Output the data exactly, with every line intact.
=== Begin Enclosure ===
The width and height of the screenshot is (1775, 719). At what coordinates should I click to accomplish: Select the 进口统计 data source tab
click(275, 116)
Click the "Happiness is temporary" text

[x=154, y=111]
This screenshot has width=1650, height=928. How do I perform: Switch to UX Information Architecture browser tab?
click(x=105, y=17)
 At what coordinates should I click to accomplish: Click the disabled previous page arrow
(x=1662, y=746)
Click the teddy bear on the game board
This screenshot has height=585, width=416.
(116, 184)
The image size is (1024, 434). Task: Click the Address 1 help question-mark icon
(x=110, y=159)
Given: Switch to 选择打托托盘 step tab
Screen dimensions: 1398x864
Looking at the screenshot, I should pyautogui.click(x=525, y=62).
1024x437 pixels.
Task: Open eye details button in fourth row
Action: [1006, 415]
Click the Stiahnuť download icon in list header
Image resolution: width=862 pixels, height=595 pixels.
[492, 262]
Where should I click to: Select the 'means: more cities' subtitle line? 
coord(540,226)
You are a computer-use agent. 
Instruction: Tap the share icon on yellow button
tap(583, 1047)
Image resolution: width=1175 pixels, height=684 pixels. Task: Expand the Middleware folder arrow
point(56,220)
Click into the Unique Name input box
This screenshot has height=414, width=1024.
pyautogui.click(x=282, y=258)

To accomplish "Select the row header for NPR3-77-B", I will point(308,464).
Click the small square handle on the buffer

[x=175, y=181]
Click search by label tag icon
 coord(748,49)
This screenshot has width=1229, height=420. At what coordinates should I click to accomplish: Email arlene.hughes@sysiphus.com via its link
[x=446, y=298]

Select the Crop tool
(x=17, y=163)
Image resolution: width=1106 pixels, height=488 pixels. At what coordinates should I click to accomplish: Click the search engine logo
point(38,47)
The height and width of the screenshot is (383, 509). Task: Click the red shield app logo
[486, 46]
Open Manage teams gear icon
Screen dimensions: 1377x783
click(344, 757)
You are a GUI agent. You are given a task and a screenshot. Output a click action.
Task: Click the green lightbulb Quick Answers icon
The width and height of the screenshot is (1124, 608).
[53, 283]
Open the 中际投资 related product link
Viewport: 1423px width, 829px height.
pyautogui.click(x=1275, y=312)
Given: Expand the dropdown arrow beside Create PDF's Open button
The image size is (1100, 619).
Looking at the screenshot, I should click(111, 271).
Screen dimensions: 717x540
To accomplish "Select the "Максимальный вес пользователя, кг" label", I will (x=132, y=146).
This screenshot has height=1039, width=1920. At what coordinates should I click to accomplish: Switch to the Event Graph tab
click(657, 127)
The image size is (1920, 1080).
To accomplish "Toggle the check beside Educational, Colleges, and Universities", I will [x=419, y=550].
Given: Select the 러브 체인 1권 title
=== End Enclosure ===
ANSWER TO THE EXERCISE |
The width and height of the screenshot is (1775, 719). At what coordinates should I click to accomplish: Select the 进口统计 data source tab
click(275, 116)
Click the "Happiness is temporary" text

[x=154, y=111]
This screenshot has width=1650, height=928. How do I perform: Switch to UX Information Architecture browser tab?
click(x=105, y=17)
 At what coordinates should I click to accomplish: Click the disabled previous page arrow
(x=1662, y=746)
Click the teddy bear on the game board
This screenshot has height=585, width=416.
(116, 184)
The image size is (1024, 434). Task: Click the Address 1 help question-mark icon
(x=110, y=159)
Given: Switch to 选择打托托盘 step tab
Screen dimensions: 1398x864
Looking at the screenshot, I should pyautogui.click(x=525, y=62).
1024x437 pixels.
Task: Open eye details button in fourth row
Action: [1006, 415]
Click the Stiahnuť download icon in list header
Image resolution: width=862 pixels, height=595 pixels.
[492, 262]
Where should I click to: Select the 'means: more cities' subtitle line? 
coord(540,226)
You are a computer-use agent. 
Instruction: Tap the share icon on yellow button
tap(583, 1047)
Image resolution: width=1175 pixels, height=684 pixels. Task: Expand the Middleware folder arrow
point(56,220)
Click into the Unique Name input box
This screenshot has height=414, width=1024.
pyautogui.click(x=282, y=258)

To accomplish "Select the row header for NPR3-77-B", I will point(308,464).
Click the small square handle on the buffer

[x=175, y=181]
Click search by label tag icon
 coord(748,49)
This screenshot has width=1229, height=420. At what coordinates should I click to accomplish: Email arlene.hughes@sysiphus.com via its link
[x=446, y=298]

Select the Crop tool
(x=17, y=163)
Image resolution: width=1106 pixels, height=488 pixels. At what coordinates should I click to accomplish: Click the search engine logo
point(38,47)
The height and width of the screenshot is (383, 509). Task: Click the red shield app logo
[486, 46]
Open Manage teams gear icon
Screen dimensions: 1377x783
click(344, 757)
You are a GUI agent. You are given a task and a screenshot. Output a click action.
Task: Click the green lightbulb Quick Answers icon
The width and height of the screenshot is (1124, 608).
[53, 283]
Open the 中际投资 related product link
Viewport: 1423px width, 829px height.
pyautogui.click(x=1275, y=312)
Given: Expand the dropdown arrow beside Create PDF's Open button
The image size is (1100, 619).
Looking at the screenshot, I should click(111, 271).
Screen dimensions: 717x540
To accomplish "Select the "Максимальный вес пользователя, кг" label", I will (x=132, y=146).
This screenshot has height=1039, width=1920. At what coordinates should I click to accomplish: Switch to the Event Graph tab
click(657, 127)
The image size is (1920, 1080).
To accomplish "Toggle the check beside Educational, Colleges, and Universities", I will [x=419, y=550].
Given: Select the 러브 체인 1권 title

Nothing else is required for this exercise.